19 cases of drug war deaths filed in court – DOJ
MANILA, Philippines – Prosecutors nationwide have filed a total of 19 murder and homicide cases arising from the government’s ongoing war on drugs, the Department of Justice (DOJ) said.
Of the 19 cases filed in court, 13 are deaths from legitimate police operations, and 6 are deaths outside legitimate police operations or those carried out by vigilante groups. (READ: Independent body to probe EJKs? Not now, says Aguirre)
From July 1, 2016 to August 22, 2017, all prosecutors offices in the country handled a total of 71 murder and homicide cases related to the war on drugs according to data released by the DOJ on Friday, September 8.

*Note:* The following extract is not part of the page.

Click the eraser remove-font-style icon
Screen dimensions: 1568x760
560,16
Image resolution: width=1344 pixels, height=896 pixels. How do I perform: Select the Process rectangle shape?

Prosecutors have dismissed 35 cases, while 17 are pending investigation.
Prosecution of drug war deaths
Justice Secretary Vitaliano Aguirre II earlier said this was separate from the 50 cases being handled by the National Bureau of Investigation (NBI), which was acting on his department order to investigate alleged summary killings by policemen.
Of these 50 cases handled by the NBI, 7 were recommended for filing before prosecutors, 4 were temporarily closed and 39 were ongoing.
The data was released amid calls by lawmakers to show proof of how the government was investigating and prosecuting alleged summary killings. According to the information Aguirre provided lawmakers in DOJ's budget hearings in Congress, there were 4,000 deaths in the war on drugs, 3,000 from legitimate police operations and 1,000 from vigilante groups. (READ: Drilon asks Aguirre: Why only 37 cases out of 4,000 killings?)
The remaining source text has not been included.